Noch einmal zurück zur Kernfrage: Nehmen wir einmal an, jede Kritik gilt als Antisemitismus, dann wäre keine Kritik erlaubt, unabhängig davon, ob das juristisch legitim ist oder nicht. Nehmen wir aber an, in einem gewissen Rahmen ist Kritik erlaubt, wie sieht dann dieser Rahmen aus und wer bestimmt ihn (hierzulande)? Die Aktivisten aus Oldenburg haben mit ihrer Aktion – so zumindest laut Medienberichten – nicht gegen geltendes Recht verstoßen (siehe http://www.noz.de/…/volksverhetzung-in-delmenhorst-verfahre…), aber sie könnten dennoch aufgrund ihrer Grundhaltung oder ihrer sonstigen Äußerungen als Antisemiten bezeichnet werden. Wann aber ist man auch in Deutschland kein Antisemit, wenn man z.B. Israel kritisiert? Die Klärung dieser Fragen ist m.E. deshalb so wichtig, weil es in der Natur eines jeden Menschen liegt, Dinge, die ihm als falsch oder ungerecht erscheinen, kritisieren zu müssen. Wenn Täter, an denen Kritik geübt wird, den Spieß jedes Mal umdrehen und die Kritiker zu Tätern und sich zu Opfern machen, dann mag auch das zur menschlichen Natur gehören, so ist dies jedoch fern jeder Logik und Vernunft.
Dabei würde die Beantwortung dieser Frage viel Druck aus der Debatte nehmen und die Polarisierung zwischen pauschaler Kritik und pauschaler Kritik an der Kritik aufheben, wenn man auch einen Rahmen für legitime Kritik definieren könnte.

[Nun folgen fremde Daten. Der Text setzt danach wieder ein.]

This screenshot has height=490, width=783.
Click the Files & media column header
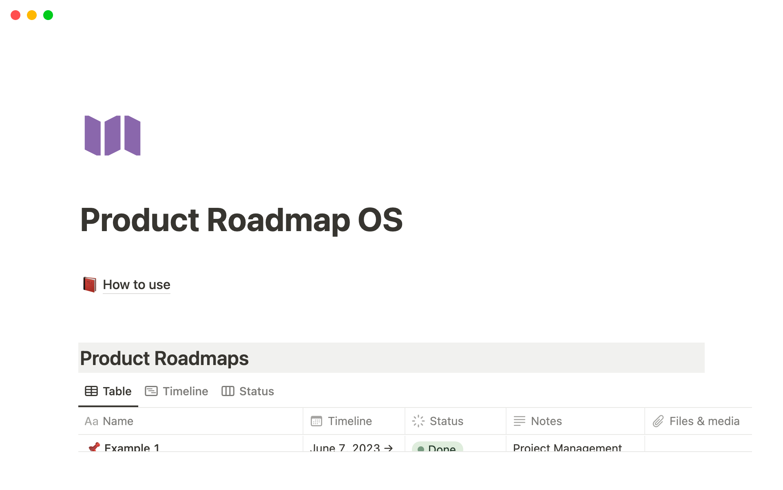pyautogui.click(x=704, y=421)
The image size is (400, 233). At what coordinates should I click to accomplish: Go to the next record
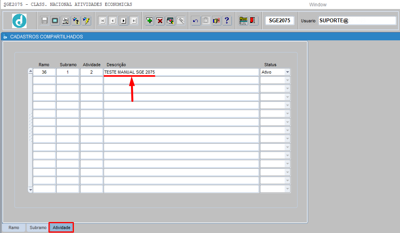124,21
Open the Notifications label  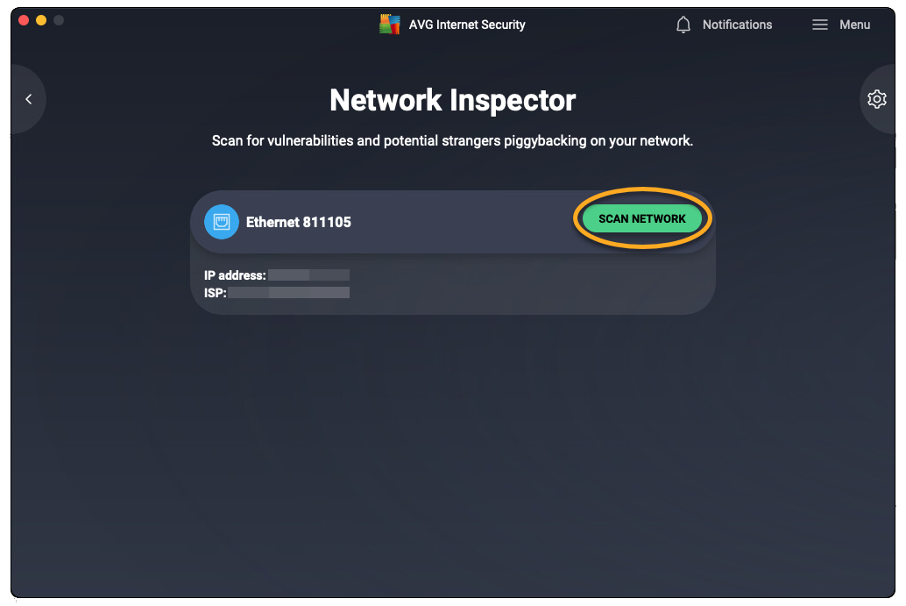(737, 25)
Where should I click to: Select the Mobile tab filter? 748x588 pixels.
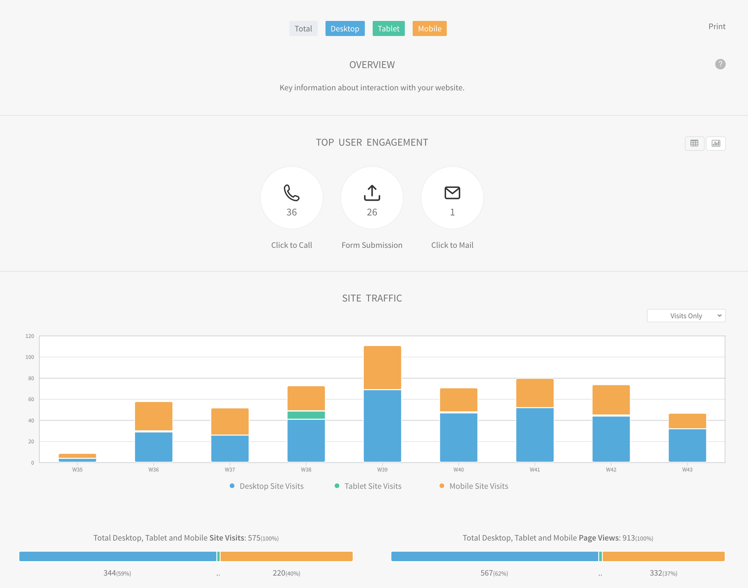tap(429, 28)
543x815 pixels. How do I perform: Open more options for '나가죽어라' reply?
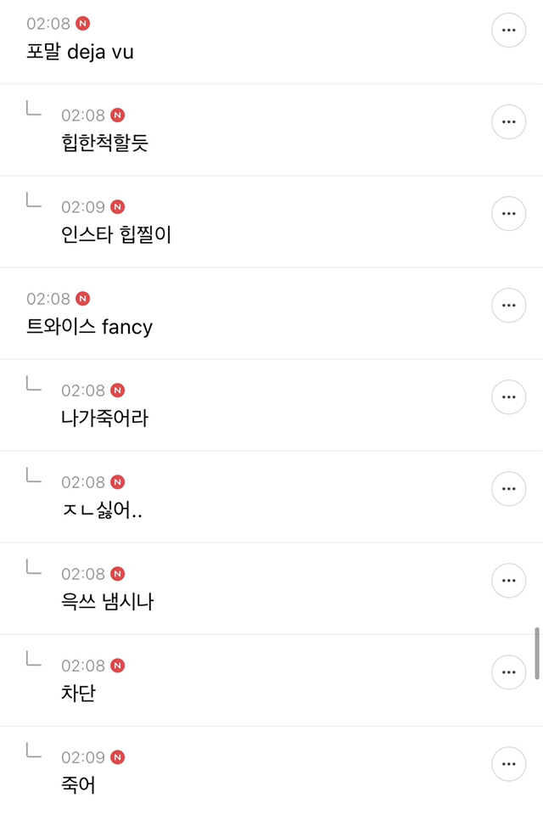pos(508,397)
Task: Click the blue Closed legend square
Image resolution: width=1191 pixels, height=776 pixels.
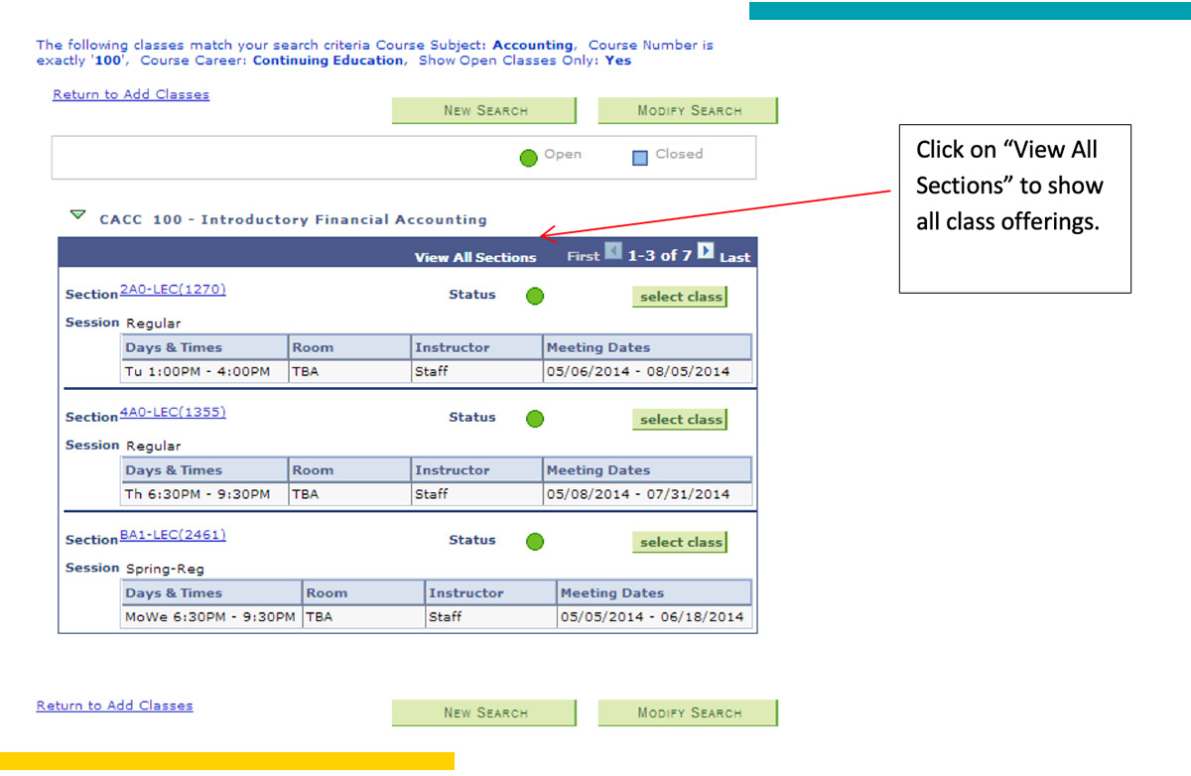Action: click(x=640, y=157)
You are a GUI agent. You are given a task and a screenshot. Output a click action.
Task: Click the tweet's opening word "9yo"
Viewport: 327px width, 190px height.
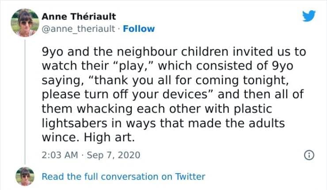tap(54, 51)
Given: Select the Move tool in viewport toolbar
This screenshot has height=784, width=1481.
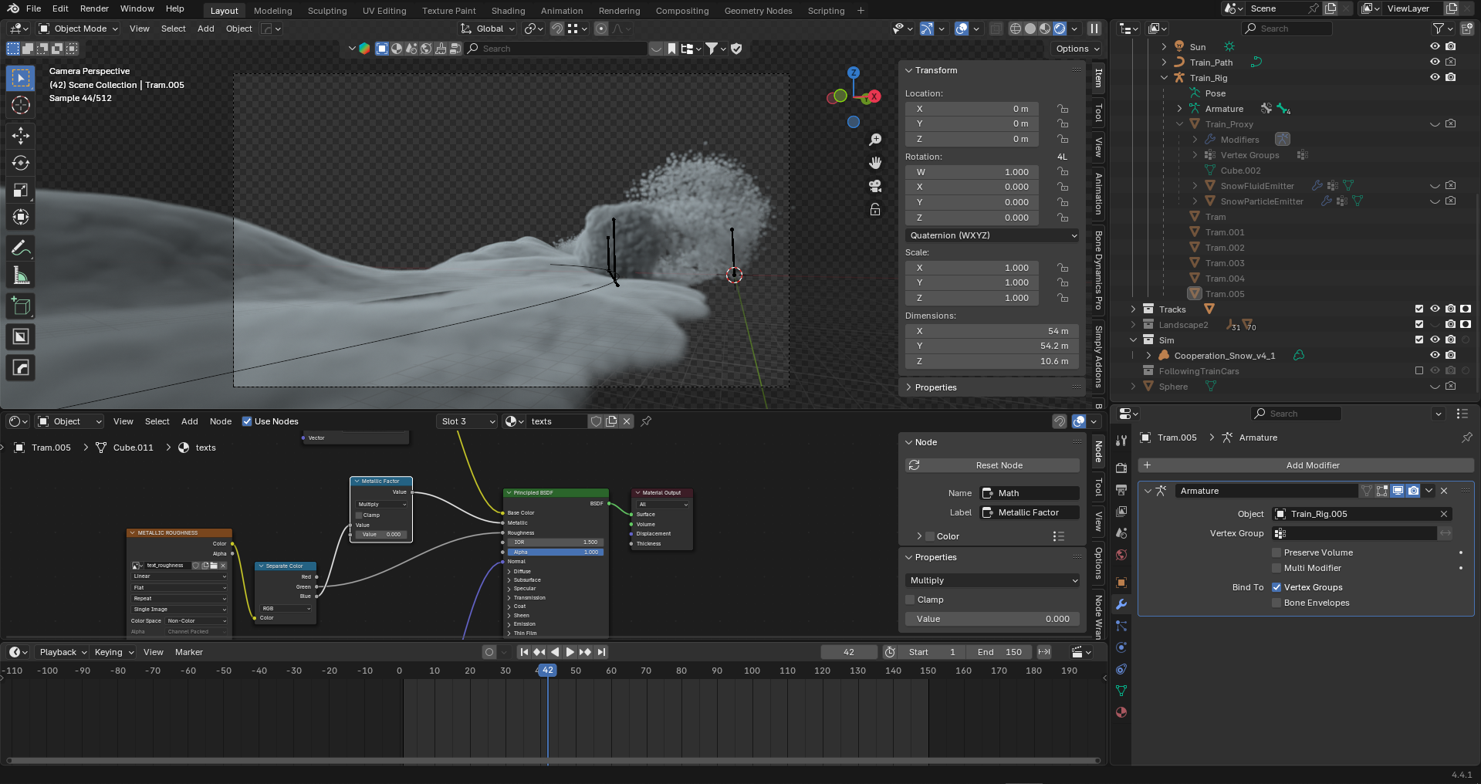Looking at the screenshot, I should (21, 136).
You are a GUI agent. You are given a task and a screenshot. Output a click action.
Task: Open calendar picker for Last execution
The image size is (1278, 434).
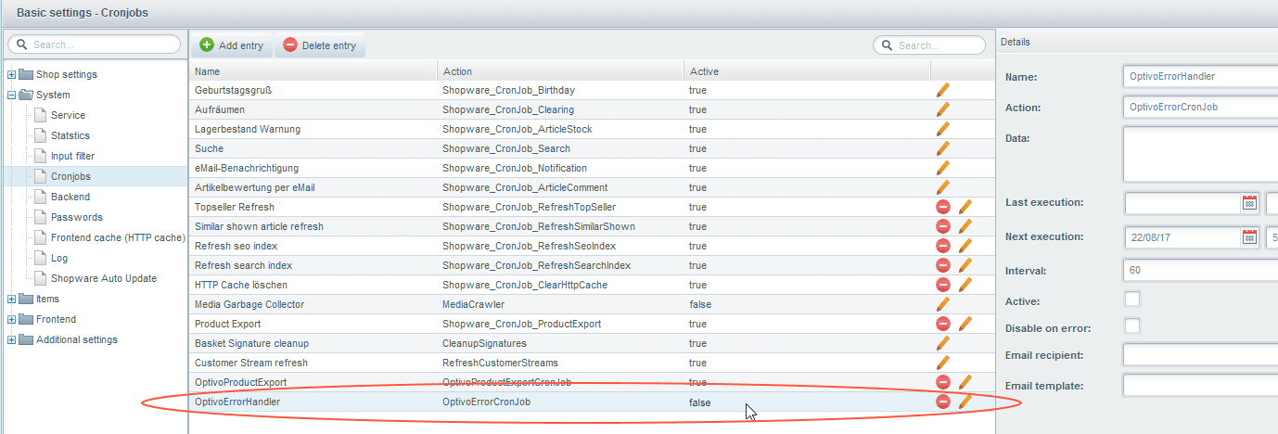click(1249, 203)
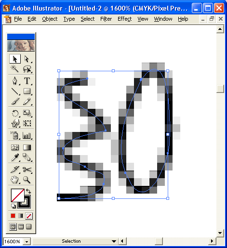Expand the Selection status bar popup
Screen dimensions: 227x248
pyautogui.click(x=114, y=241)
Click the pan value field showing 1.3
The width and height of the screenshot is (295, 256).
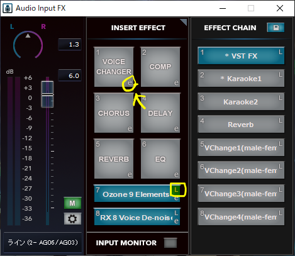(70, 45)
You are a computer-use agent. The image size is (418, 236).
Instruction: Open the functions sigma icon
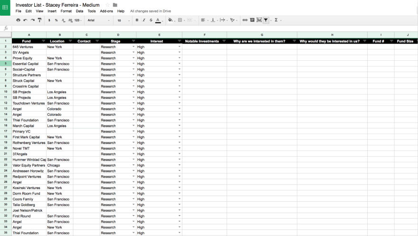pos(276,20)
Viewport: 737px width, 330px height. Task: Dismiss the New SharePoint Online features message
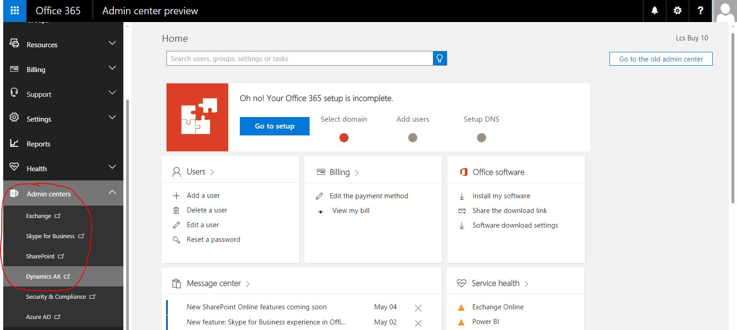click(418, 308)
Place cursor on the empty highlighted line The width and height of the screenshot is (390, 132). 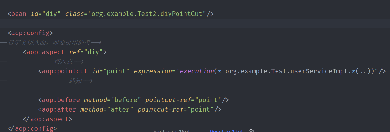191,24
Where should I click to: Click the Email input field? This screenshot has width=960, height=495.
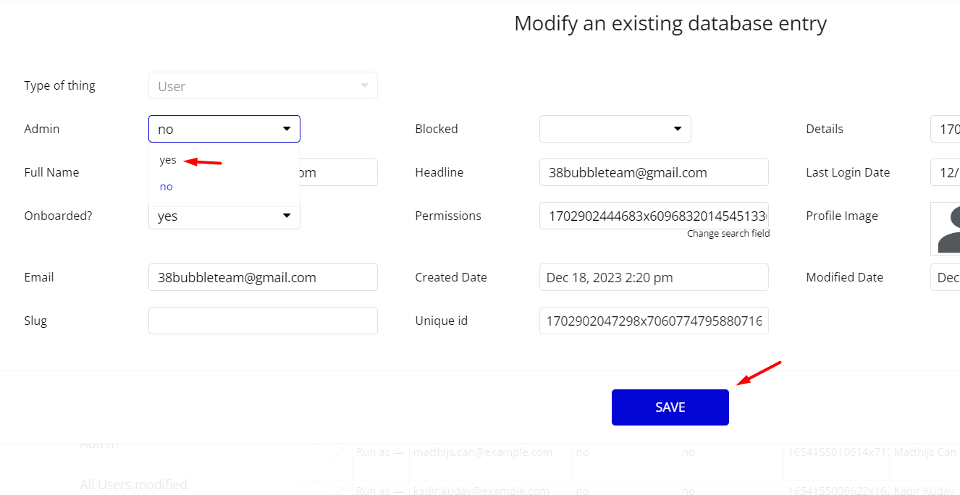263,277
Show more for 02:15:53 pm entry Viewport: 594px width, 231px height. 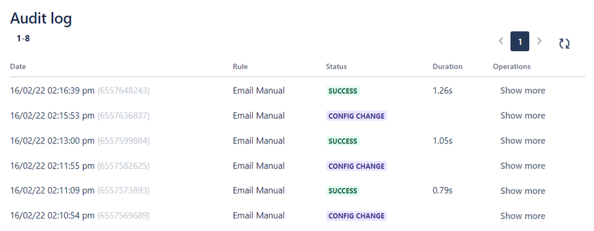pos(523,116)
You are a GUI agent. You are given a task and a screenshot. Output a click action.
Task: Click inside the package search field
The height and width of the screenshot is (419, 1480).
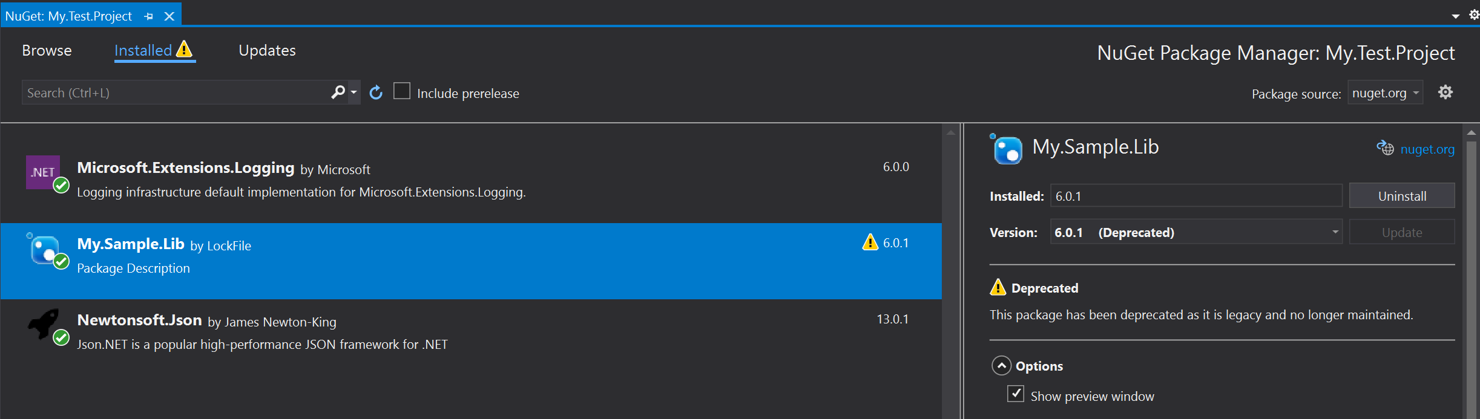(x=169, y=92)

Dann würde man nicht den Extremisten beider Seiten die Definitionshoheit überlassen. Mir ist bewusst, dass auch ich Gefahr laufe, allein schon wegen meiner Forderung, einen Rahmen für Kritik einzufordern, als Antisemit zu gelten. Doch die Bewertung von Extremisten, die Blind jedes Unrecht verteidigen, darf nicht der Maßstab sein, an dem wir uns selbst messen. Denn dann werfen wir alle hoch gepriesenen Werte wie Meinungs- und Pressefreiheit, Freiheit von Forschung und Lehre, ja sogar das freie Denken selbst über Bord.
Nun ein Perspektivwechsel: Wenn wir Muslime jede Kritik am Islam oder an Regierungen unserer Länder pauschal als Islamfeindlichkeit (oder Rassismus) kritisieren, dann dürfen wir uns nicht wundern, wenn auch andere jede Kritik an ihrer Religion, ihrem Land oder ihrer politischen Orientierung zum Beispiel als „Antisemitismus“ bezeichnen. Wir dürfen nicht ein Spiegel jener werden, die wir kritisieren. Auch wir brauchen also einen Rahmen, wo wir Kritik gelten lassen können und müssen, ohne das daraus Hass und Feindbilder hergeleitet werden. So wie ich die Frage an die Allgemeinheit richte, welche Kritik an Israel, Judentum und Zionismus wären aus eurer Sicht legitim, ohne als Antisemit zu gelten, wäre meine zweite Frage an uns Muslime, welche Kritik an unseren Ländern, unserer Religion oder unserer politischen Ausrichtung wäre aus eurer Sicht legitim? Wer jedoch jegliche Kritik ablehnt, wird auch jene, die jegliche Kritik ablehnen, sicher am besten verstehen können.